What the task asks
Reproduce word for word the rows between the line holding "Collapse the Shape panel arrow" and the line holding "point(956,219)", both included, leaving out the pictures.

The records
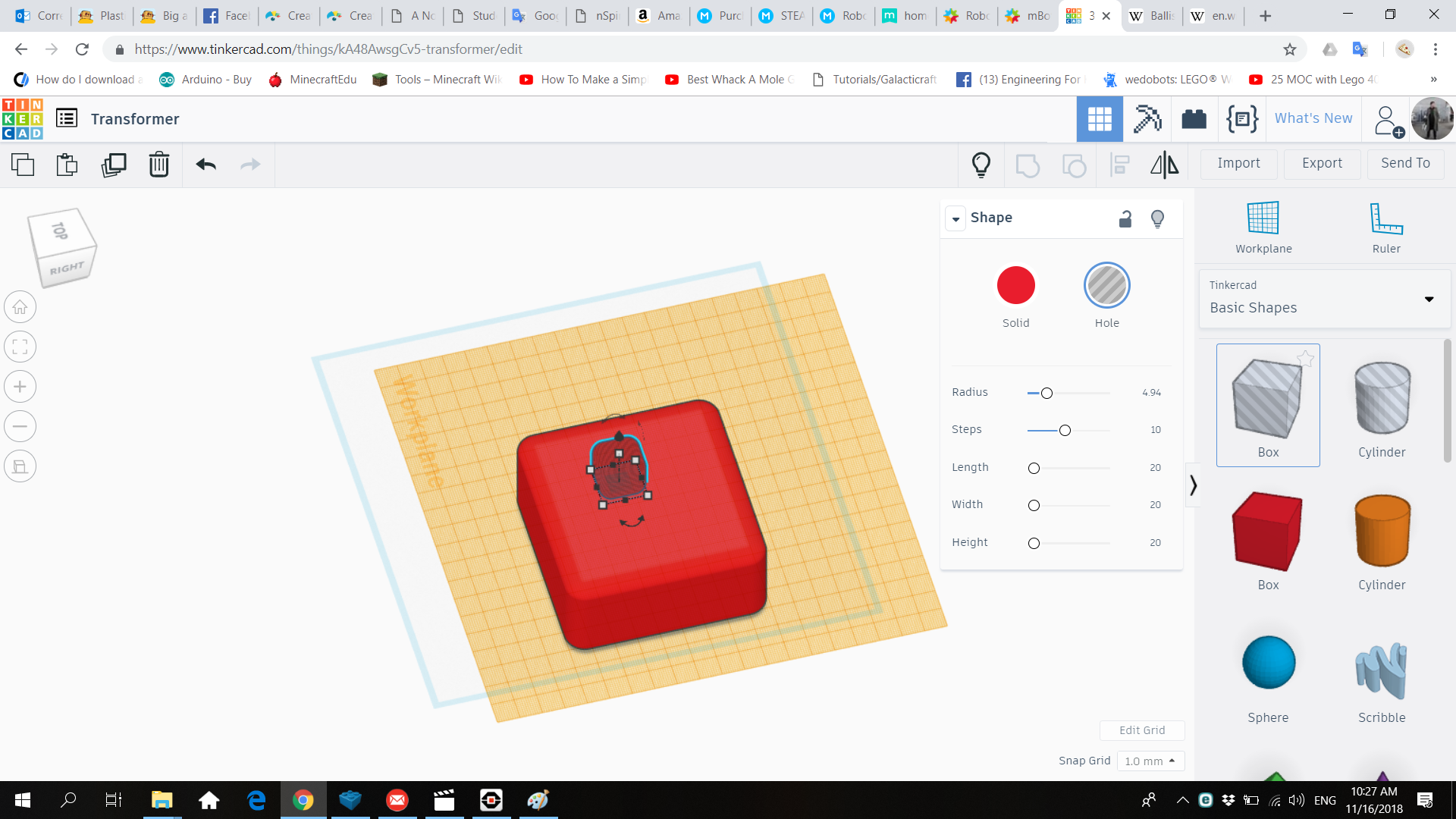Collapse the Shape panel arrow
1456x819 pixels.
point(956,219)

==

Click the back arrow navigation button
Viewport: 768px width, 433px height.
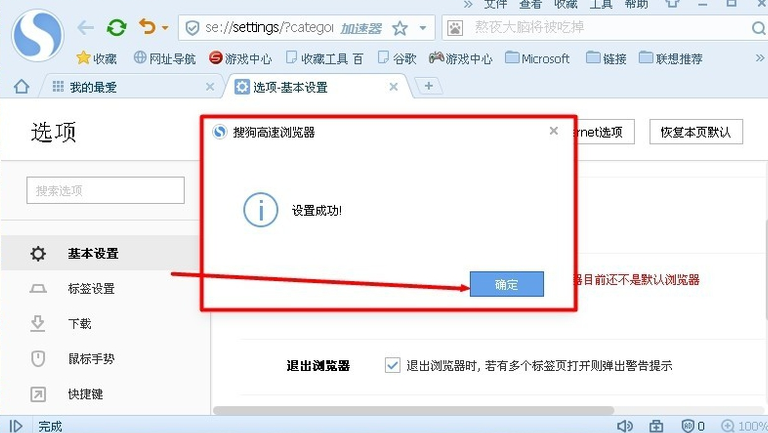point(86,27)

Full solution
Collapse the Shape panel arrow
1456x819 pixels.
point(956,219)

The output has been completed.